Эдик, который до этого о чем-то беседовал с однокурсницей, повернул шишковатую голову к Альбине, прислушался. Его прическа никак не напоминала современную. Сейчас мальчишки подстригались или с английской тщательностью, с тонкой ниточкой пробора, или коротко, с напуском на лоб. У Эдика были длинные волосы светло-пепельного цвета, очень гладко зачесанные назад, будто зализанные. На темени — родинка.
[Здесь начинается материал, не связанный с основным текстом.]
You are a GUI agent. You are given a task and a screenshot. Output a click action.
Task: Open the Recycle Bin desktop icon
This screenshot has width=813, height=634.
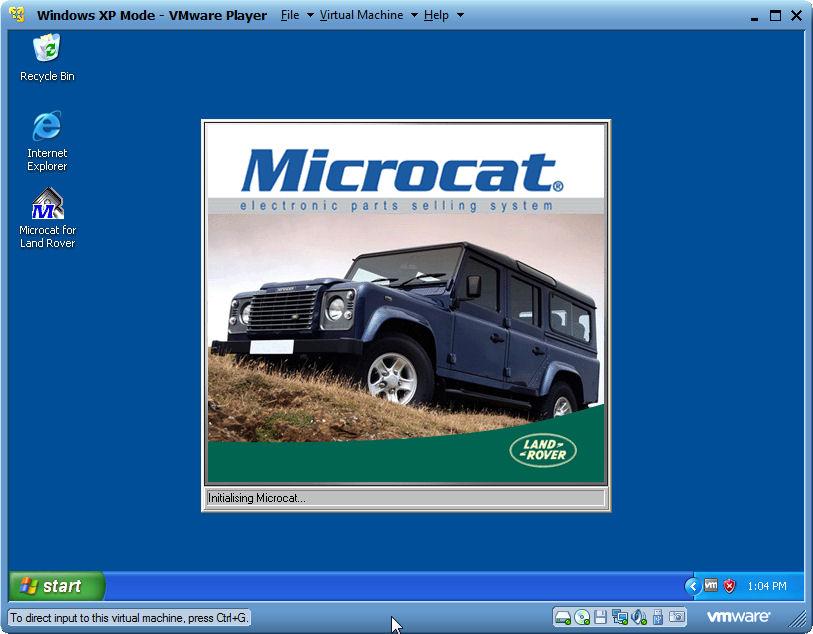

— Ты тысячу и один раз права! — воскликнул он, на этот раз особенно заметно произнося звуки в нос, и Инка подумала: «У него, наверно, полип в носу». — Ты права, Альбина! Жизнь надо красиво прожить, и если ты не глуп, — то и взять от нее надо как можно больше, «ибо я называюсь лев», или по-латыни: «Quia nominor leo…»
— Ну, пока что ты не лев и не лео, а Эдик! — добродушно засмеялся Владислав. Его широкое обветренное лицо стало бурым от выпитого. — В лучшем случае, ты Эдуард. Эдуард Владимирович.
Он тяжело поднялся и пошел к подоконнику настраивать свой магнитофон. Эдик хотел что-то сказать, но его перебил скрипач — преподаватель музыкального училища:
— Ты, Эдуард, желаешь взять от жизни все. А как насчет взаимности? Общество и этого ведь ждет…
На взгляд Инки, он был самым красивым и выдержанным из парней, хотя и с претензией казаться оригиналом: носил круглую черную бороду, будто приклеенную к чисто выбритому подбородку: Скрипач был очень молод, и легкая седина на висках лишь подчеркивала его молодость и обаяние. Улыбаясь серыми спокойными глазами, он ждал ответа. Эдик заметил, что все стихли и выжидающе смотрели на него. Он сдвинул белесые брови к переносице:
— Только взаимность рождает нечто ценное, непреходящее.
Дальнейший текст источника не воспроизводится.